What we all want is to achieve faster science and spend less time wiring A to B. If organizations do get more open about sharing technological approaches, design patterns and even code, sharing what works and looking at things like ontologies, that is another form of standardization. We can start to define those standards that help achieve an outcome – and I think that is the really important thing here, focusing on the scientific outcomes that we are trying to achieve and solving them together as an industry. That includes technology providers, of course, but also customers themselves. That is why events like the Lab of the Future Congress are fantastic, because the quality of the talks has been phenomenal and we are putting down really strong scientific foundations.

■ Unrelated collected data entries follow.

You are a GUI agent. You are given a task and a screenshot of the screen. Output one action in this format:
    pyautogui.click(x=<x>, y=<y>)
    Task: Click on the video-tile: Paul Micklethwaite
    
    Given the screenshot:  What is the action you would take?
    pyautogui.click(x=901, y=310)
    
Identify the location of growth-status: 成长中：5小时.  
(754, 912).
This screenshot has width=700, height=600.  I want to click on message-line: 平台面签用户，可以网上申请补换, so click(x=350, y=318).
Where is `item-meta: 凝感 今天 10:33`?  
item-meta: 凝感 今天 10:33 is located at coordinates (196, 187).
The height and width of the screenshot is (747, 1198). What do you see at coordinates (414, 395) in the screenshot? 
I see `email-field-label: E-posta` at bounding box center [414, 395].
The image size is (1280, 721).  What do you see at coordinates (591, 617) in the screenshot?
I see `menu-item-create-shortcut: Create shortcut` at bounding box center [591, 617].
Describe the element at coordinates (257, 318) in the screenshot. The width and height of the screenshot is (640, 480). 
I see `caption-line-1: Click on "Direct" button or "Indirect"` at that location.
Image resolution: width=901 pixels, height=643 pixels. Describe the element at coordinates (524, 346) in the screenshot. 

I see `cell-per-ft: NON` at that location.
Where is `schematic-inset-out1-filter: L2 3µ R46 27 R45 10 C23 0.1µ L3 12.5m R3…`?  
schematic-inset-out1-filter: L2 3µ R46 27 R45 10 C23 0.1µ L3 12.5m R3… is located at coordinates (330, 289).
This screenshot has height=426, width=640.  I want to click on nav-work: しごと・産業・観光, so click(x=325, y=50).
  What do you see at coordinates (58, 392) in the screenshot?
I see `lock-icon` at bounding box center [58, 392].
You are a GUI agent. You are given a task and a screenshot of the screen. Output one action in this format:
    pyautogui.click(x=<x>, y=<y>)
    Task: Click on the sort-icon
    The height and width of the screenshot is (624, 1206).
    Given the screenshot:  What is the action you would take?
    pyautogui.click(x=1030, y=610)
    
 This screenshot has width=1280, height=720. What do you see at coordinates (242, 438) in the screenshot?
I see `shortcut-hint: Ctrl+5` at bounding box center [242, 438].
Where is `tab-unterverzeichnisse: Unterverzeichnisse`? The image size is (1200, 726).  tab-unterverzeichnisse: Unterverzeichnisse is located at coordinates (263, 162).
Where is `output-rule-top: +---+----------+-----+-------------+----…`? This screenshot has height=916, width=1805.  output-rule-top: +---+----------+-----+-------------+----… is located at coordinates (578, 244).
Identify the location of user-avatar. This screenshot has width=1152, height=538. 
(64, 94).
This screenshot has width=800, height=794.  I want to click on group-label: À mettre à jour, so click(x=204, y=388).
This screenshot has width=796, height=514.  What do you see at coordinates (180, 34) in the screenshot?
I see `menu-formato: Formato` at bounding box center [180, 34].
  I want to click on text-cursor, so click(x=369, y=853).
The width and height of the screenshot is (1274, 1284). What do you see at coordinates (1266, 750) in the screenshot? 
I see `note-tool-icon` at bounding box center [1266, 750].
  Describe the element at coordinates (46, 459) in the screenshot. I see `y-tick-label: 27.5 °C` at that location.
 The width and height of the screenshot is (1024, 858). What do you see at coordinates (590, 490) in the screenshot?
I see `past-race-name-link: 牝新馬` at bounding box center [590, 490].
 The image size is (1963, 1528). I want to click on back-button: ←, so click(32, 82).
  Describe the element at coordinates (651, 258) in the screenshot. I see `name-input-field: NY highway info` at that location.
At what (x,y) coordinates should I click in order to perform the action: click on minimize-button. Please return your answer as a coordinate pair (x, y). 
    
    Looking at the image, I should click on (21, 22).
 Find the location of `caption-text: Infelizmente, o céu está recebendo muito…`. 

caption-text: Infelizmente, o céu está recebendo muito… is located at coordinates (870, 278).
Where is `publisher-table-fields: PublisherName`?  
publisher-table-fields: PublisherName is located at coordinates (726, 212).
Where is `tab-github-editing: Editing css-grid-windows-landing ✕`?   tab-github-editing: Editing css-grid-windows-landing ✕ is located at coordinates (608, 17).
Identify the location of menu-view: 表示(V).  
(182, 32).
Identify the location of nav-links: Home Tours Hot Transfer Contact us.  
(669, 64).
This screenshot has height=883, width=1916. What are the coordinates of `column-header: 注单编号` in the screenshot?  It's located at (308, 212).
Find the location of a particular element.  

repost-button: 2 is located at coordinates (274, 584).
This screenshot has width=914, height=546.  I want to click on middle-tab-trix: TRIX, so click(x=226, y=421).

Additionally, I think we’ve seen a change of pace in the industry that is quite unprecedented. COVID started this wave, where we realized that just throwing more people at a problem is not a sustainable solution. Those heroic efforts of people working super-long shifts and adapting to home working – there was so much change there and we achieved amazing things, but it was almost like being on wartime footing. Now we are trying to figure out how to work with things like generative AI, machine learning, robotics and automation. If we’d had more time to invest in these things before COVID, the industry would probably have been better prepared. That is a lesson – we can’t just work harder, we have to work smarter. That can mean bringing physical automation in, looking at how you manage your data and applying AI or machine learning or generative models to drive science faster. We are at a tipping point where we’re going to see some fantastic evolution.



AB:

Lots of labs are still very invested in their legacy systems. Many might also be hesitant to undertake a digital transformation while they are in the middle of important ongoing research projects. Do you have any advice for labs such as these?


MF:

It really comes back to understanding what the benefits are. In many cases, it may not make sense to take an existing application and re-engineer it to work with AI in the cloud, but in some cases, it will. It is a case of clarifying your problems and the business benefits of solving them. In some cases, it may be better to leave a particular customized instrument that does one particular analysis and runs bespoke software alone and just accept it how it is. But there are things we can do to make its connectivity smarter, perhaps with image recognition or looking at how you might retrofit Internet of Things technology to this type of equipment. You have to look at where the minimum effort creates the maximum benefit for the largest number of people and start there. 



AB:

Thermo Fisher will shortly be introducing the Thermo Fisher Connect Platform, Enterprise edition. Can you tell us more about this? 


MF:

We’re very excited about the Connect Platform. We are releasing version 4 of the platform in November and it is an important release that brings together a lot of hard work. We’re excited to be scaling our offering and our strategic partnerships. Partnership is very important to us. Accelerating science really needs an ecosystem of innovation that embraces open standards, collaborations, and new ways of working. For our clients, it’s an imperative to accelerate science, and labs, along with people, are at the heart of this change. We are starting to demonstrate how you can bring AI technology to the lab, powering up scientists with a type of scientific assistant to help with research and drive that forward into things such as hypothesis development and experimental planning. From our point of view, our platform is ready to enable these AI tools. We’ve got a fantastic partnership with BenchSci and the ASCEND™ platform to really demonstrate to clients the value of having that assistant for their experiments and how it can accelerate their workplace. I am passionate when I see our teams working side by side with customers and the wider industry to lead the beat of innovation and help science move faster, smarter, and further.